姜晔猿臂一身,将那个眼角氤氲着红色的小女人一把抱在了怀里,将那本就系的松松垮垮的浴袍系带解开,低笑着道,“那就陪我再洗一次。”
这个澡一洗就洗了大半个小时,等到两人再出来的时候,唐静芸的颈子上已经多了好几个吻痕。
唐静芸拿着毛巾替他擦拭了一遍头发,脸上带着几分罕见的红晕,“你也太乱来了,一点该有的样子都没有。”
“我疼爱我的妻子,这怎么算乱来呢?”姜晔腆着脸笑道,他将唐静芸搂在了怀里,“我发现你的体力愈发的好了。

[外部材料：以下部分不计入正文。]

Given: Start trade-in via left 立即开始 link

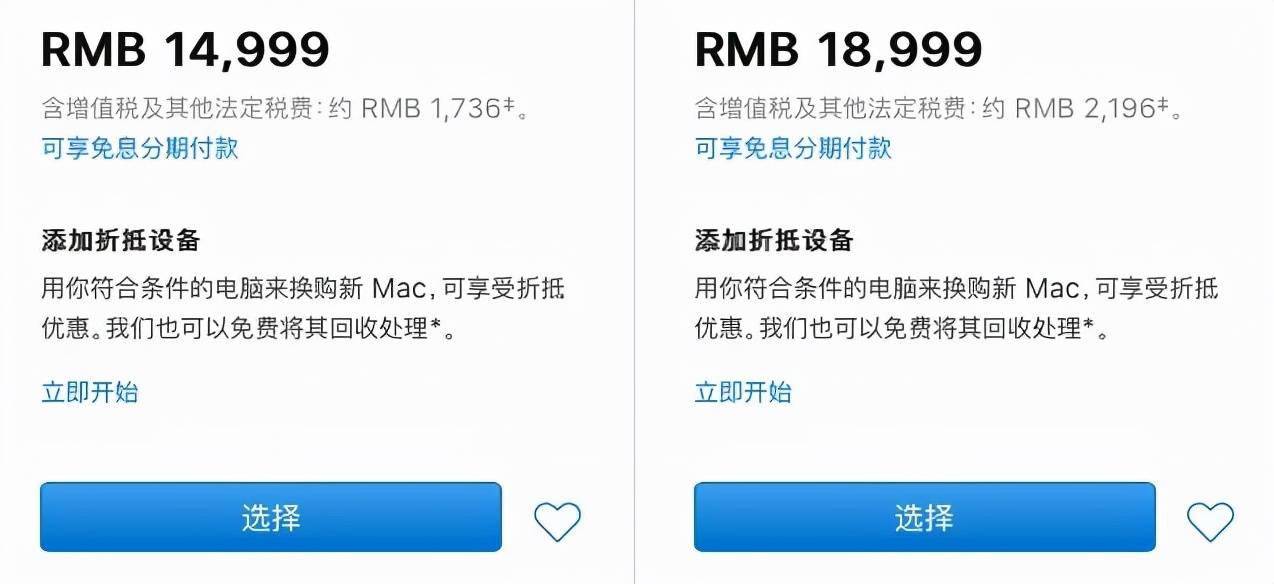Looking at the screenshot, I should click(90, 392).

”
他的眸光中带着几分危险,深沉而迷人,低头吻住了这个玉人儿,两人沉醉在新的一拨热情中。
等到两人睡下的时候,已经凌晨了,姜晔看着被放在床头的左轮手枪,又看了眼已经拥在被子里唐静芸,眯起的眼睛里露出了几分危险的神色,“美人计?”
唐静芸已经有几分困意,闻言轻笑起来,神色中好不得意,能够让坐怀不乱的姜晔中美人计,普天之下恐怕也就她一人了。
“你还睡不睡,”她嘟囔着,“咱们可说好了,你都中了我的美人计了,不许回头再找我算账了。”
姜晔无奈,他的眼角垂泄出一地的宠溺和温柔,躺下来,将自己怀里的女人拥在怀里,一夜好眠。
——
第一场冬雪过后,京都的空气愈发的寒冷了,不知是不是因为有了异能的缘故,唐静芸倒是并怎么畏寒,所以并不用穿上厚厚的棉袄,只是穿了一件羊绒衫,外面罩了一件长风衣。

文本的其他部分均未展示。